Du Rififfi dans les CSE de SSG !

 

 

Un poste était à pourvoir en sociologie, poste d’un MCF devenu PR (par intervention plus que divine vu le Cv, mais la 19° du CNU a des raisons que la raison universitaire classique ignore)  longtemps gardé au frigo pour un recrutement local de chez local que la tribu affectionne. Selon les bonnes habitudes, petite formalité et…la surprise du chef ! Le boss sort un autre lapin du chapeau ! Protestation publique de l’éconduit, lettre d’une partie de Kamelott  aux membres du CA restreint dénonçant les conditions de la CSE, ce dernier en grande sagesse et devant cette nouvelle forme de la matière molle décida à l’unanimité –1 voix d’invalider toute la liste. Depuis les  dipsodes s’agitent comme mouches en bouteille et Pichrocole ne règne plus vraiment sur son domaine qui prend l’allure de celui de Pétaud !

 

 

La CSE de gestion ne pouvait faillir à la tradition. Alertés par les remarques ironiques de collègues parisiens, anciens d’Evry, à qui le déroulement de la CSE de gestion avait été conté, tels Roultabille, nous avons mené l’enquête !

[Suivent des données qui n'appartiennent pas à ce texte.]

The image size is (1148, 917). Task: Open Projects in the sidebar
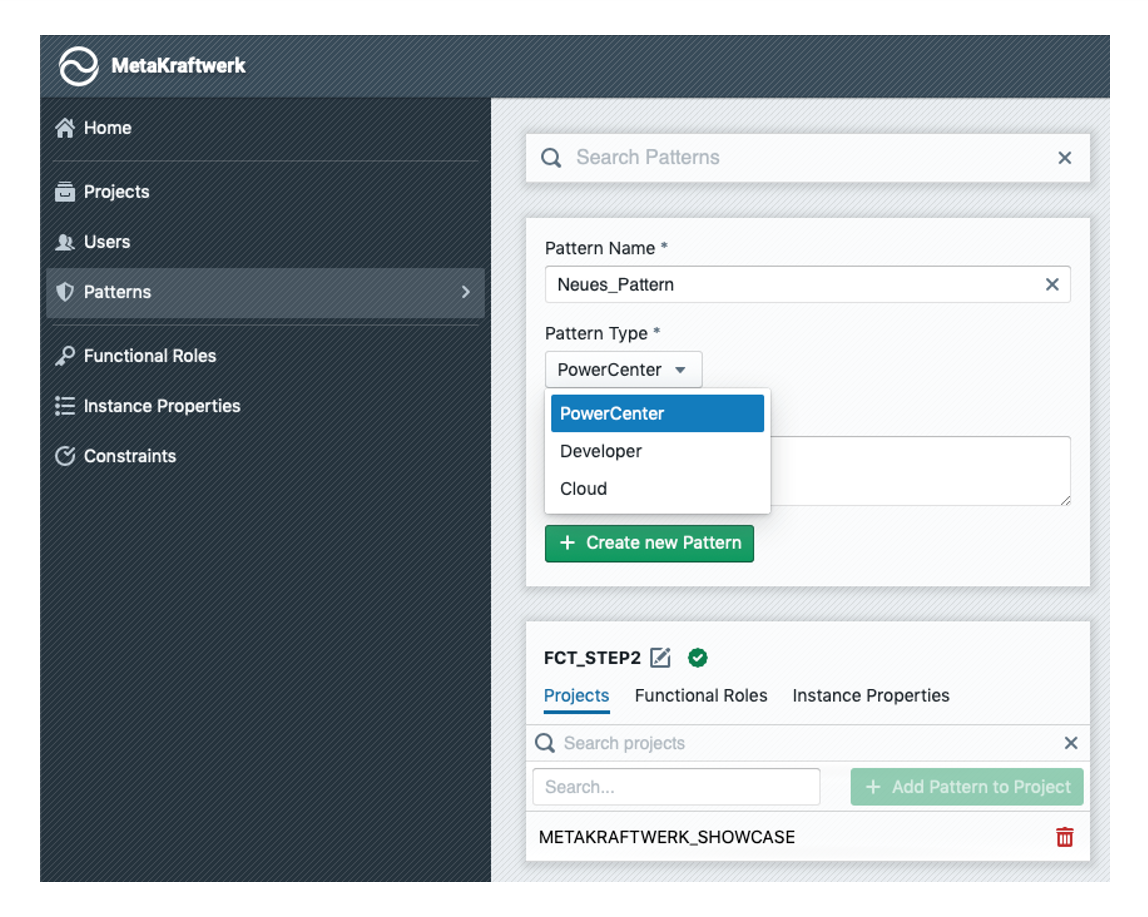(115, 192)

Effet Sarko ou tout simplement double impact de nos interventions et du début de redressement administratif de l’université, toujours est-il que la CSE de gestion se tenait dans les règles administratives comme il sied à une maison de bonne réputation. 

Mais après l’introduction, la titularisation de nos jeunes collègues que nous avions réclamée tant elles le méritent puis que les MCF (sauf 1) et les Ater s’appuient tout le travail en gestion, les invités ont vite découvert les mœurs fort curieuses des Théo et autres Volfoni locaux. Bref d’une austère CSE on est vite passé aux Tontons flingueurs quand il a été question de s’attribuer l’héritage de la petite Patricia/Gestion en l’occurrence des postes d’ATER. Le VP du CS, économiste de son état tenait pour le recrutement d’un Ater économiste, le Boss de l’UFR avait demandé sa dîme sous forme d’un Ater de sociologie ! La réunion bascula alors dans une scène digne de Lautner avec noms d’oiseaux et même jets de dossiers dans lequel le 2°VP CS (secteur SHS) s’illustra, montrant ainsi qu’il était à l’unisson de ses amis du secteur. Les PR locaux de gestion avaient plongé sous la table, aussi bien celui qui s’en va sans avoir rien fait, mais rien, que celui qui reste…hélas !  La manœuvre des malfaisants qui en voulaient à l’héritage de notre petite Patricia/Gestion a échoué…quant aux restes de la gestion l’université, à la différence de l’UMP qui a poussé Chirac dehors, elle a choisi de confier leur accommodement au troisième âge !    

On attend avec impatience des nouvelles d’Histoire et de Langues pour la suite du feuilleton des CSE de SSG!

 

 

 

 

 

Texte libre

Rubrique "les cons ça ose tout...."

Propos d'éminents "enseignants chercheurs" de SSG à propos de la réorganisation d'un master professionnel: "il faut éliminer les professionnels, ça désorganise les emplois du temps et ça perturbe les étudiants"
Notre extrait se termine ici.